== Task objective ==
Locate the line that contains "Image resolution: width=1568". Retype it and every line after it to the end of the records, exactly, but not the pictures.

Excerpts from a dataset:
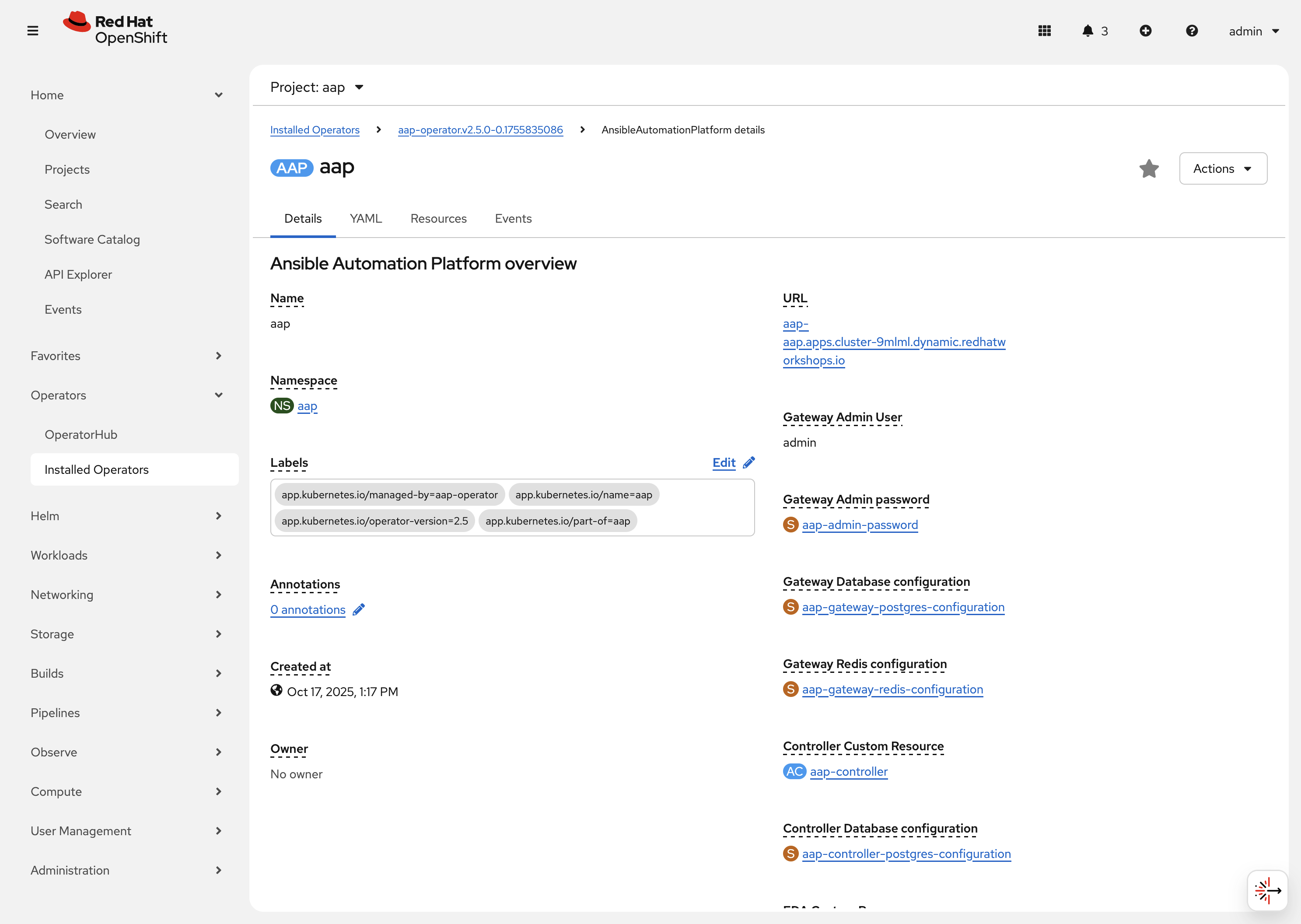Click the feedback icon at bottom right
Viewport: 1301px width, 924px height.
[x=1267, y=889]
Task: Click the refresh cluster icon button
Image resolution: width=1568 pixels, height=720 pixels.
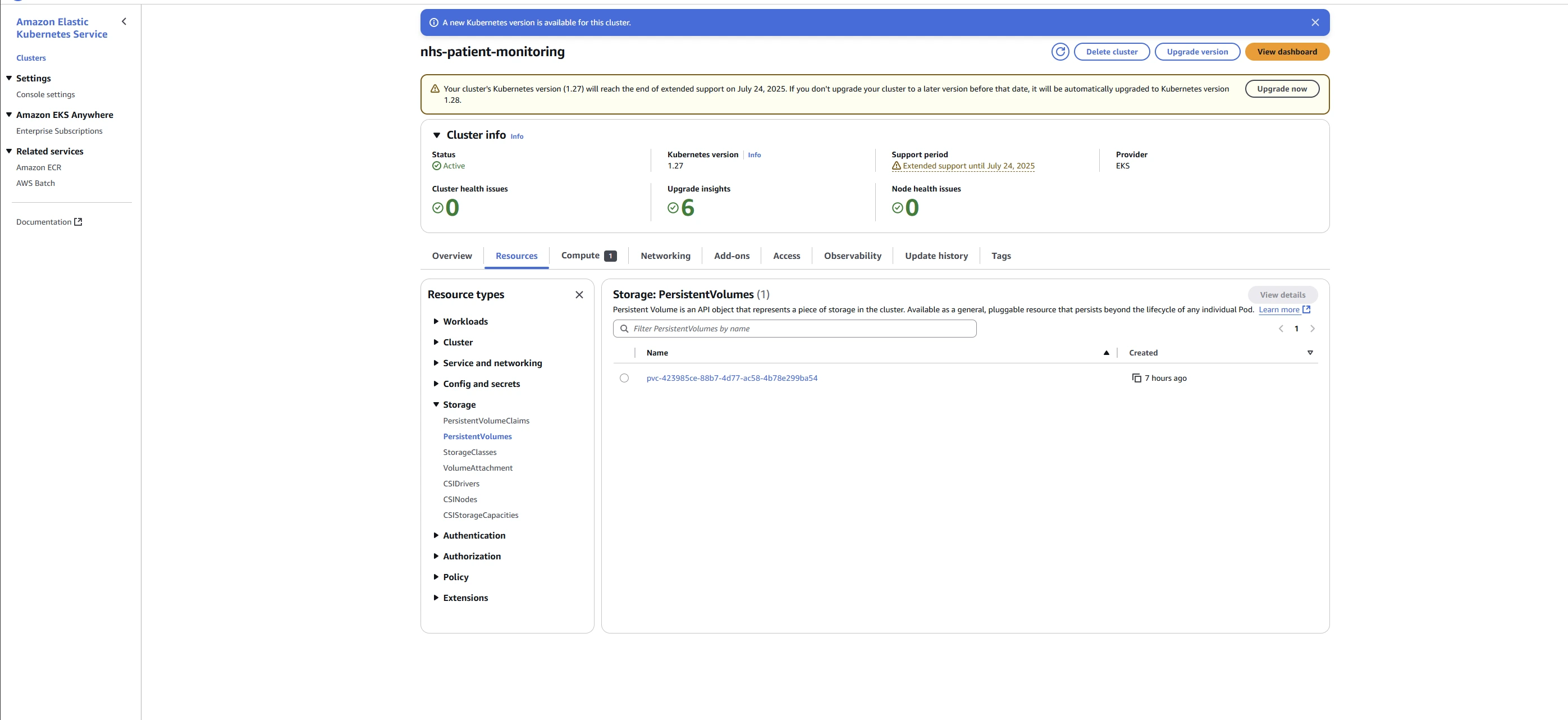Action: 1060,52
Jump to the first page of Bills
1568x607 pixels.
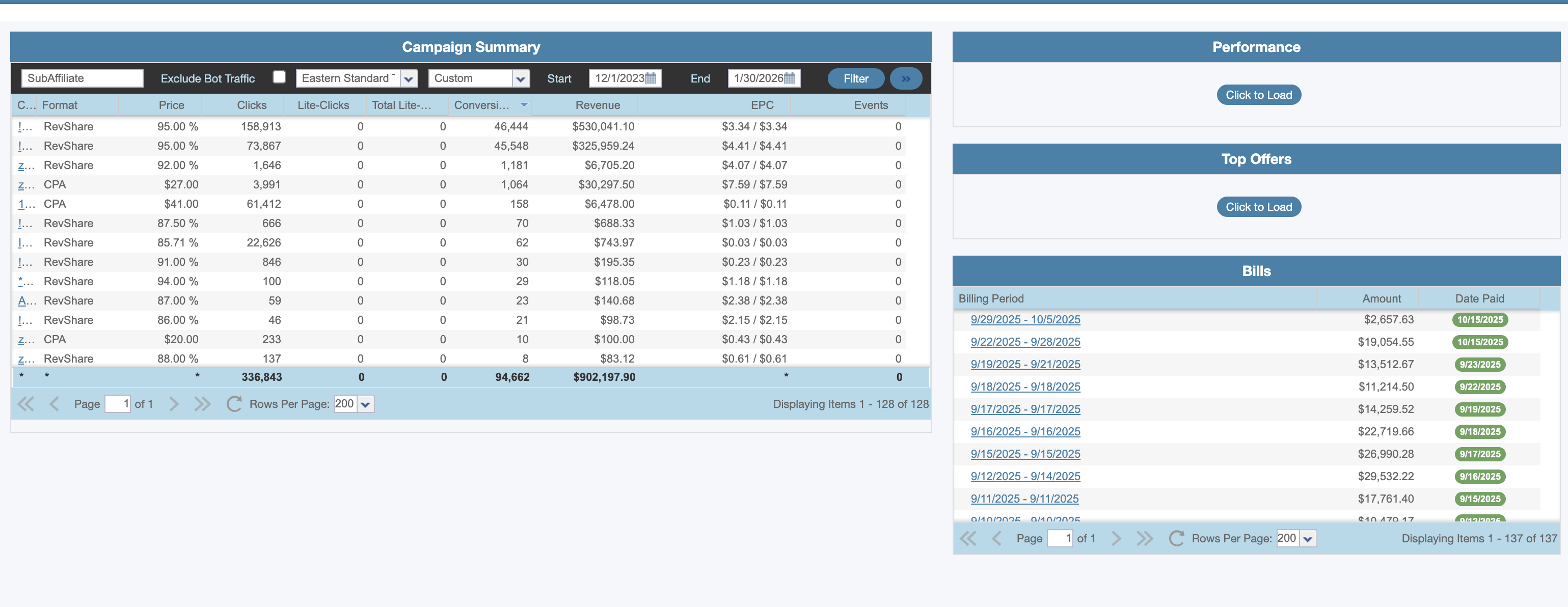click(x=968, y=538)
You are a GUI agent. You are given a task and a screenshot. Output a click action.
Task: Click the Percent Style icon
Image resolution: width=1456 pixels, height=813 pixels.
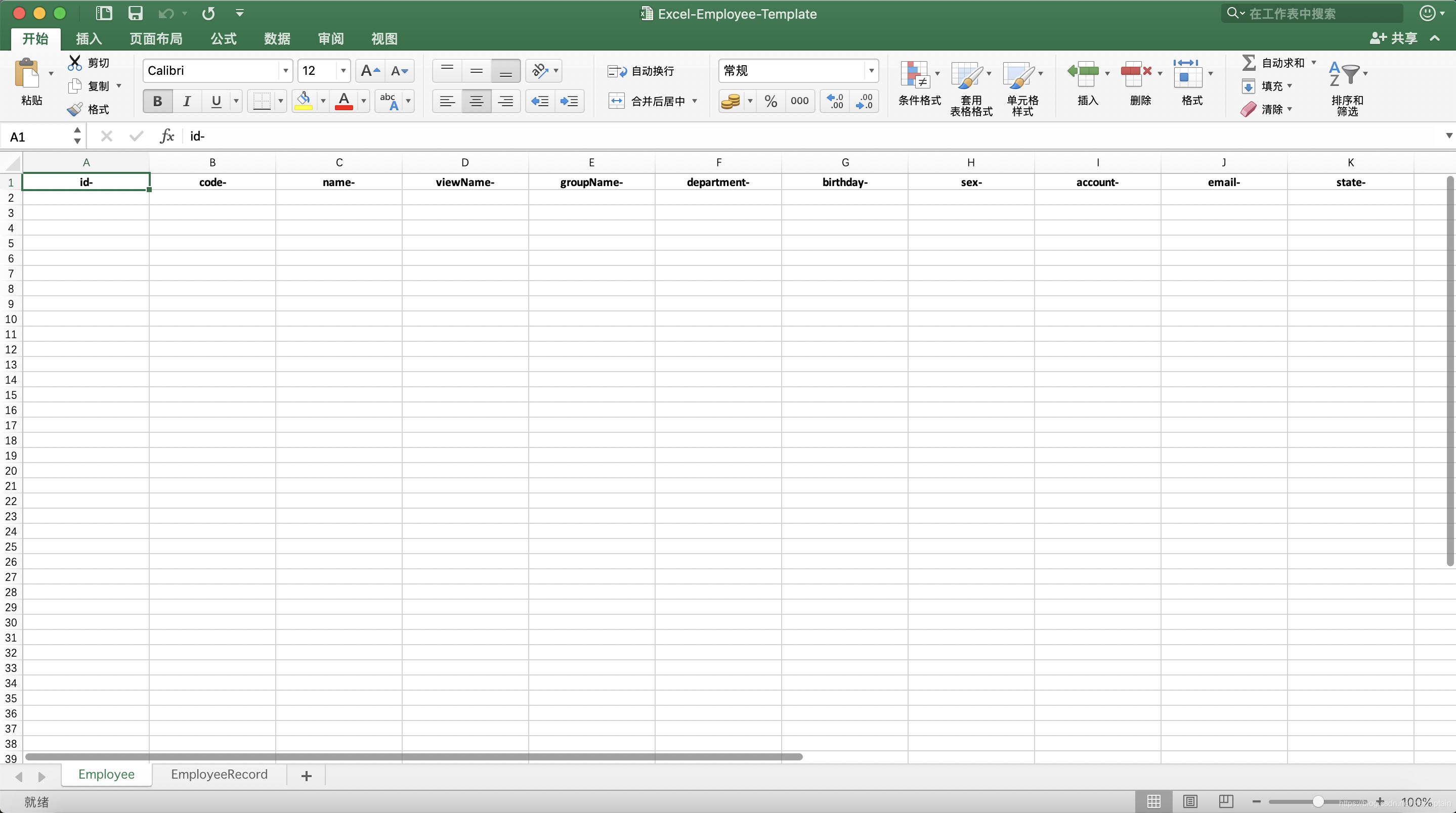[770, 101]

== Reply ==
Image resolution: width=1568 pixels, height=720 pixels.
Action: 1060,52
Jump to the first page of Bills
1568x607 pixels.
click(x=968, y=538)
You are a GUI agent. You are given a task and a screenshot. Output a click action.
Task: Click the Percent Style icon
Image resolution: width=1456 pixels, height=813 pixels.
[770, 101]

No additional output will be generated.